Exercise details:
Reproduce each of the following lines verbatim, keeping every character and line break unchanged.

Information provided:
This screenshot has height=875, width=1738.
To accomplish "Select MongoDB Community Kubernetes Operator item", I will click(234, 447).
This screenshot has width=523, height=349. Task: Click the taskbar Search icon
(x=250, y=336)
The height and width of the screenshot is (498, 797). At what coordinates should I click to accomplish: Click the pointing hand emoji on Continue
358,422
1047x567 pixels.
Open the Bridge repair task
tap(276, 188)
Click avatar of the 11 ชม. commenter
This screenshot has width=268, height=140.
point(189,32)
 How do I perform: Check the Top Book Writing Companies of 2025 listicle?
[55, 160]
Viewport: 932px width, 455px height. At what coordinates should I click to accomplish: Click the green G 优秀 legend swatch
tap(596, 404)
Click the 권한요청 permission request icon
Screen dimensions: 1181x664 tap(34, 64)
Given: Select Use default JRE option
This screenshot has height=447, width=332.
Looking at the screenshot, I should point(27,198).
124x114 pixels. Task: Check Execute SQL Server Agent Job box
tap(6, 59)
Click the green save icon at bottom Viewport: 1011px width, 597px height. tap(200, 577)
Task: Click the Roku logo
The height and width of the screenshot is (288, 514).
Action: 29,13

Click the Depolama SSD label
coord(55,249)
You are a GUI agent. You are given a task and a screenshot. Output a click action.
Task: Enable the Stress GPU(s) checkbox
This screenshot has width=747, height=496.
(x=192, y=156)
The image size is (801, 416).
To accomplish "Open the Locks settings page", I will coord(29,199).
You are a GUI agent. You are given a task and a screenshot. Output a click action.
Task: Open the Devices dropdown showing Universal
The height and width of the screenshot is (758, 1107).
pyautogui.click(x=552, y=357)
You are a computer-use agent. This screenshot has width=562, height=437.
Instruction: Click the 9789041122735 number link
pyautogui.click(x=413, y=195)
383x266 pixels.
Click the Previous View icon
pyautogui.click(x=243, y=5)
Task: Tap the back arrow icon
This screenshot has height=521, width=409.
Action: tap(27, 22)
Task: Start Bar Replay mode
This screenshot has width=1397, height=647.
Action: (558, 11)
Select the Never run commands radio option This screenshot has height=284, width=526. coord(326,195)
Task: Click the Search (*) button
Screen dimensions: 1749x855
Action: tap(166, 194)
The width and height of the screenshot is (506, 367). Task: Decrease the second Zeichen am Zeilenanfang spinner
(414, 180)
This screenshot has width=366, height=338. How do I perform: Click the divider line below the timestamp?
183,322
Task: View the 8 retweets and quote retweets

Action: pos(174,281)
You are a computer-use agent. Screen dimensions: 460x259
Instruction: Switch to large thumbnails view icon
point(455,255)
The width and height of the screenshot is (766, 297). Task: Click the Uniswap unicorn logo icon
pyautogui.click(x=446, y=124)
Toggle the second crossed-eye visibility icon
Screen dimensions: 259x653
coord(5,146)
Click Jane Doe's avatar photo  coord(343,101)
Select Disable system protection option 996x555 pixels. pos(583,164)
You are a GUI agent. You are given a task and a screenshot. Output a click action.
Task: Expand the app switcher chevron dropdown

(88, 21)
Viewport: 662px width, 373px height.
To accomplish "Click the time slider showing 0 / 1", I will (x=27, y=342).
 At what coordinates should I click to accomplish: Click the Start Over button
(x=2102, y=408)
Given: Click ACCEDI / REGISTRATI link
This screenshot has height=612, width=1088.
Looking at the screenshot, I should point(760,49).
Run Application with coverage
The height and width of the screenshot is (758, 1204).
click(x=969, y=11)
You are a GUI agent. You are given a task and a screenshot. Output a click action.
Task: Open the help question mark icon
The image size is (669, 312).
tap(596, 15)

Output:
This screenshot has height=875, width=1738.
To accomplish "Select MongoDB Community Kubernetes Operator item", I will click(234, 447).
This screenshot has width=523, height=349. Task: Click the taskbar Search icon
(x=250, y=336)
The height and width of the screenshot is (498, 797). At what coordinates should I click to accomplish: Click the pointing hand emoji on Continue
358,422
1047x567 pixels.
Open the Bridge repair task
tap(276, 188)
Click avatar of the 11 ชม. commenter
This screenshot has width=268, height=140.
point(189,32)
 How do I perform: Check the Top Book Writing Companies of 2025 listicle?
[55, 160]
Viewport: 932px width, 455px height. At what coordinates should I click to accomplish: Click the green G 优秀 legend swatch
tap(596, 404)
Click the 권한요청 permission request icon
Screen dimensions: 1181x664 tap(34, 64)
Given: Select Use default JRE option
This screenshot has height=447, width=332.
Looking at the screenshot, I should point(27,198).
124x114 pixels. Task: Check Execute SQL Server Agent Job box
tap(6, 59)
Click the green save icon at bottom Viewport: 1011px width, 597px height. tap(200, 577)
Task: Click the Roku logo
The height and width of the screenshot is (288, 514).
Action: 29,13

Click the Depolama SSD label
coord(55,249)
You are a GUI agent. You are given a task and a screenshot. Output a click action.
Task: Enable the Stress GPU(s) checkbox
This screenshot has width=747, height=496.
(x=192, y=156)
The image size is (801, 416).
To accomplish "Open the Locks settings page", I will coord(29,199).
You are a GUI agent. You are given a task and a screenshot. Output a click action.
Task: Open the Devices dropdown showing Universal
The height and width of the screenshot is (758, 1107).
pyautogui.click(x=552, y=357)
You are a computer-use agent. This screenshot has width=562, height=437.
Instruction: Click the 9789041122735 number link
pyautogui.click(x=413, y=195)
383x266 pixels.
Click the Previous View icon
pyautogui.click(x=243, y=5)
Task: Tap the back arrow icon
This screenshot has height=521, width=409.
Action: tap(27, 22)
Task: Start Bar Replay mode
This screenshot has width=1397, height=647.
Action: (558, 11)
Select the Never run commands radio option This screenshot has height=284, width=526. coord(326,195)
Task: Click the Search (*) button
Screen dimensions: 1749x855
Action: tap(166, 194)
The width and height of the screenshot is (506, 367). Task: Decrease the second Zeichen am Zeilenanfang spinner
(414, 180)
This screenshot has width=366, height=338. How do I perform: Click the divider line below the timestamp?
183,322
Task: View the 8 retweets and quote retweets

Action: pos(174,281)
You are a computer-use agent. Screen dimensions: 460x259
Instruction: Switch to large thumbnails view icon
point(455,255)
The width and height of the screenshot is (766, 297). Task: Click the Uniswap unicorn logo icon
pyautogui.click(x=446, y=124)
Toggle the second crossed-eye visibility icon
Screen dimensions: 259x653
coord(5,146)
Click Jane Doe's avatar photo  coord(343,101)
Select Disable system protection option 996x555 pixels. pos(583,164)
You are a GUI agent. You are given a task and a screenshot. Output a click action.
Task: Expand the app switcher chevron dropdown

(88, 21)
Viewport: 662px width, 373px height.
To accomplish "Click the time slider showing 0 / 1", I will (x=27, y=342).
 At what coordinates should I click to accomplish: Click the Start Over button
(x=2102, y=408)
Given: Click ACCEDI / REGISTRATI link
This screenshot has height=612, width=1088.
Looking at the screenshot, I should point(760,49).
Run Application with coverage
The height and width of the screenshot is (758, 1204).
click(x=969, y=11)
You are a GUI agent. You are given a task and a screenshot. Output a click action.
Task: Open the help question mark icon
The image size is (669, 312).
tap(596, 15)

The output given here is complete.